Non hai abbandonato la musica, però ti sei fermato discograficamente: come mai?

Benché se ne dica molto sul fatto che oggi sia facile fare un disco, che basta avere un computer e cose del genere, io sono di un altro avviso. Fare un disco per me significa innanzitutto avere le idee chiare su quello che si vuol fare e non mettere insieme qualche canzone e lanciarsi nella mischia giusto per il gusto di esserci. Io fino ad ora ho preferito non esserci e riflettere bene su quello che volevo fare. Una buona pausa può fare molto bene alla creatività ed alla maturità artistica di una persona.

Parlaci del progetto Mirabel, di cui posti grafiche e musica da un po’, ma che non ha ancora trovato una forma (discografica) definitiva.

In effetti sì, ho iniziato a lanciare i semi molto prima della sua diffusione, ero curioso di sapere quale sarebbe stata la reazione della gente, abituata a vedermi in altre vesti, a sentirmi in altri suoni. Quello che ho lanciato era un’estetica, immagini e musica che riportano ad una psichedelia che non si allontana dal pop della forma canzone. Nella “discografia” ci credo poco ormai, troppi meccanismi, troppi rapporti di interesse. Mi basta suonare. Ovviamente una label faciliterebbe molto la diffusione del progetto e non nego che se arrivasse qualche proposta da etichette serie valuterei volentieri l’ipotesi di collaborarvi, ma l’assenza di questa non credo sia un buon motivo per tacere.

Il primo singolo è ‘She Loves a Guy’, piccolo gioiellino pop che si fregia della partecipazione di alcuni tra i migliori musicisti napoletani: a parte le telenovelas sudamericane del video.

Una buona canzone, resa ancor meglio dalle persone che mi hanno accompagnato nella sua realizzazione. Il video è una mia mania, un modo per esorcizzare il passato.

I paragoni non sono mai belli, ma a volte aiutano, chi legge, a capire di cosa parliamo. Io dico Kings of Convenience o comunque un Erlend Øye più psichedelico, tu?
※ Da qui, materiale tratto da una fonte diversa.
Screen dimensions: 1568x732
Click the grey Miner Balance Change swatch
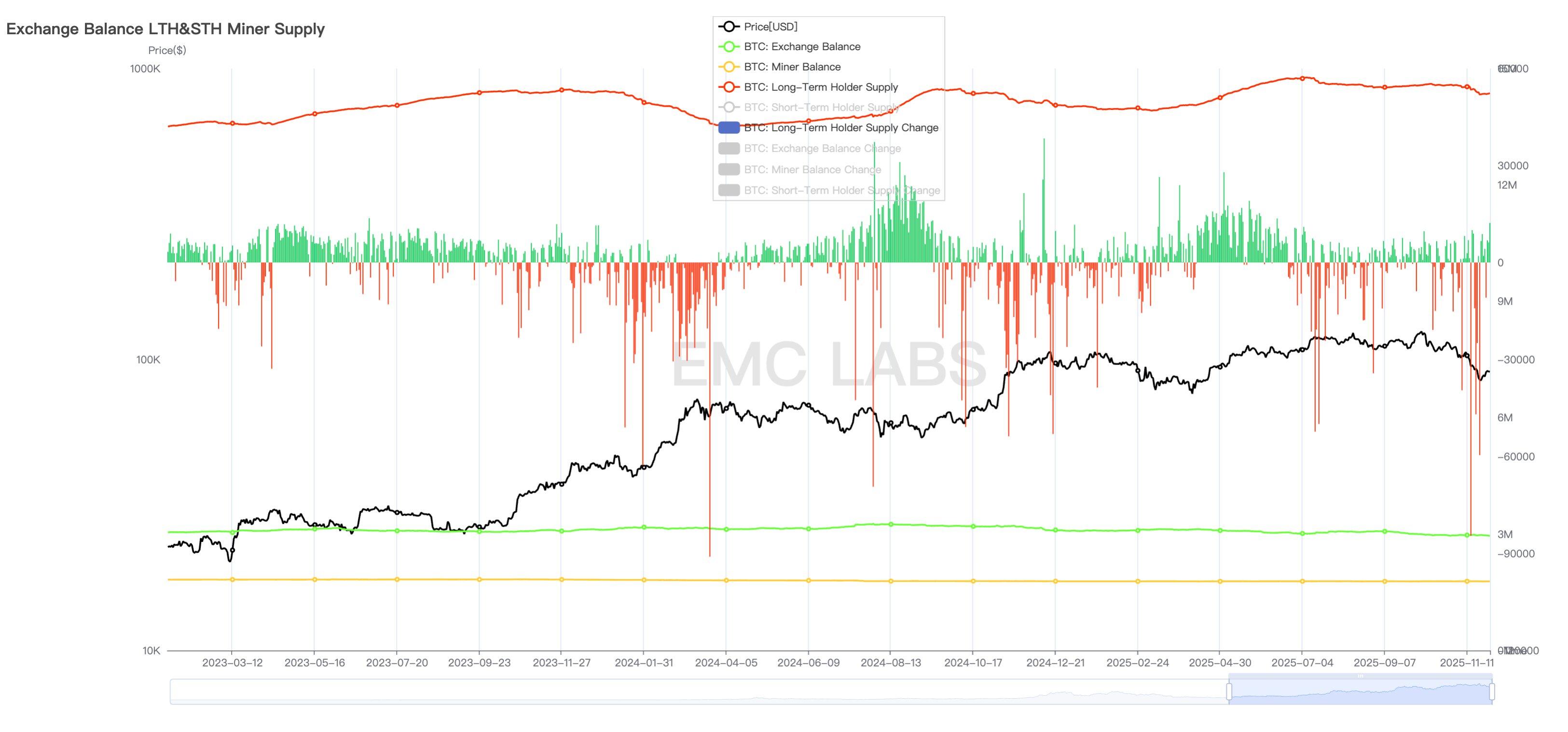(x=729, y=169)
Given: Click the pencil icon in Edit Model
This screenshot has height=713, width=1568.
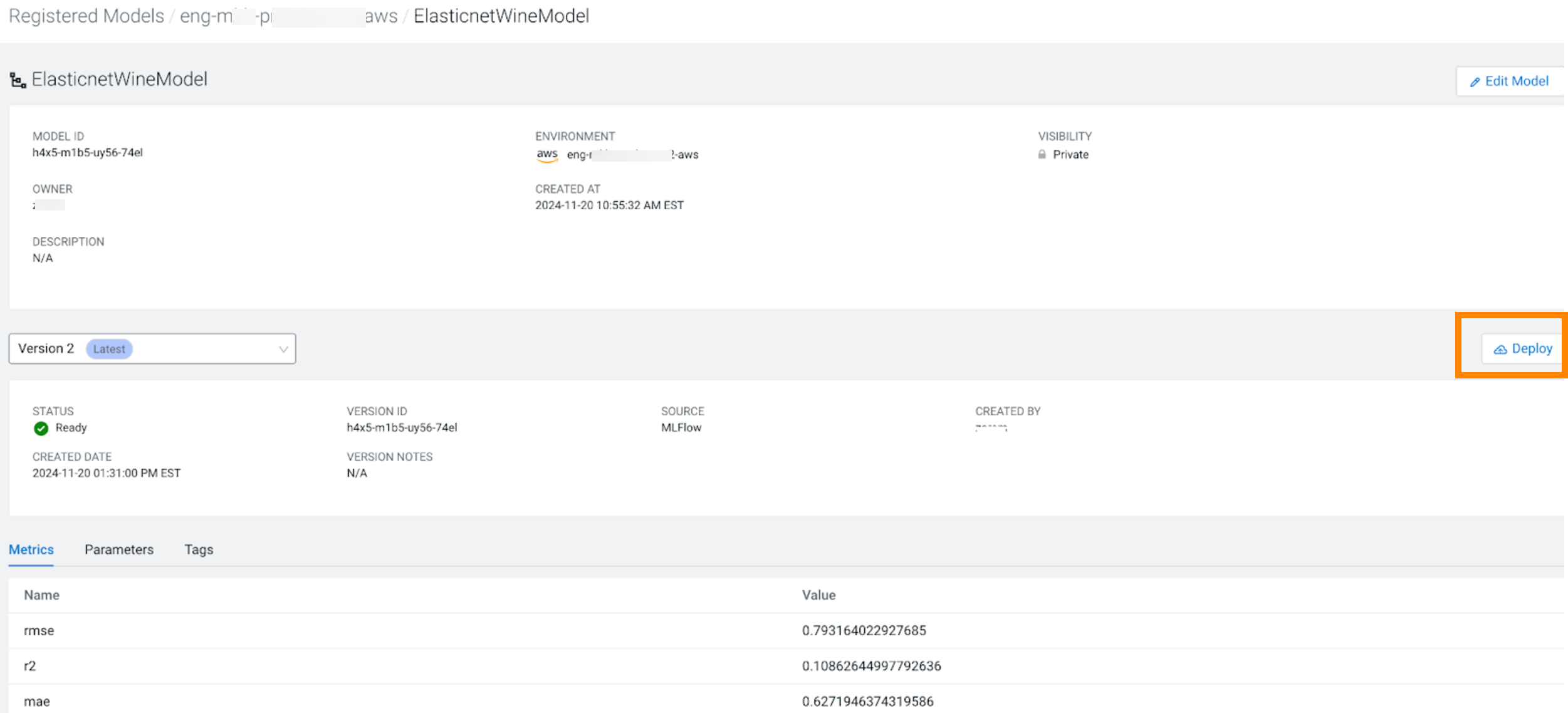Looking at the screenshot, I should pos(1475,82).
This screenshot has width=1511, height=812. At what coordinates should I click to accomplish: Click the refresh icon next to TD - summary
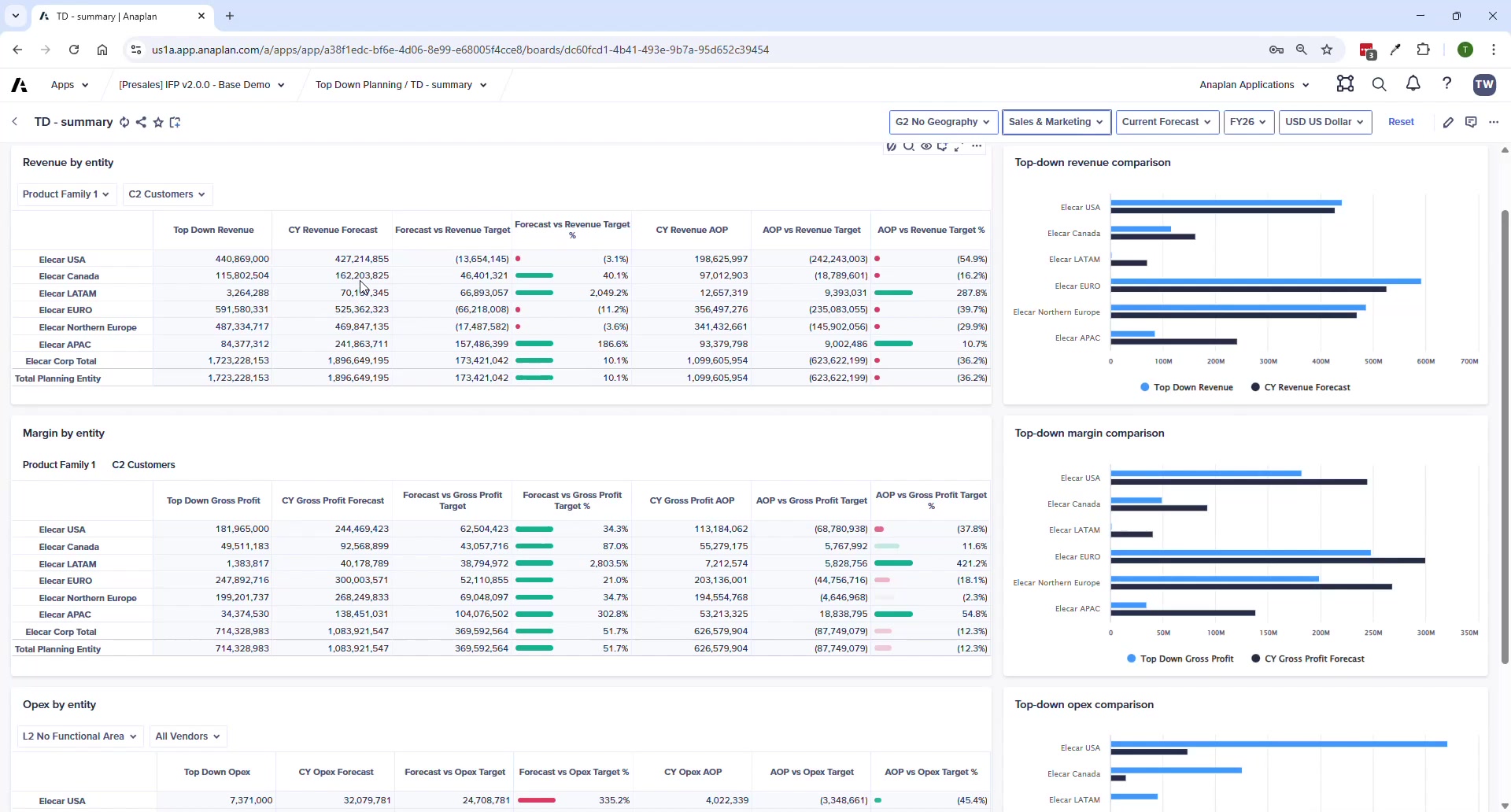pos(124,123)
Non mi spaventano più i paragoni, ormai conosco voi giornalisti :D e comunque dico anche io Erlend Øye, ma quello di The Whitest Boy Alive, soltanto per ‘She Loves a Guy'. Confesso senza problemi che è una mia dichiarazione d’amore alla sua musica o forse una proposta cantata di collaborazione.

Qual è il prossimo futuro?

Per ora posso solo annunciare un concerto di presentazione dell’EP al Cellar Theory di Napoli il 5 febbraio, poi procederemo passo dopo passo e raccoglieremo quello che il caso ci regalerà. Spero di fare tanti concerti e di iniziare a pianificare a breve la registrazione di un nuovo lavoro che ho già pronto.

Suoni e hai suonato in varie band, alcune sono un vero e proprio culto: cosa vedi se ti guardi attorno? Sia a livello nazionale che a livello locale.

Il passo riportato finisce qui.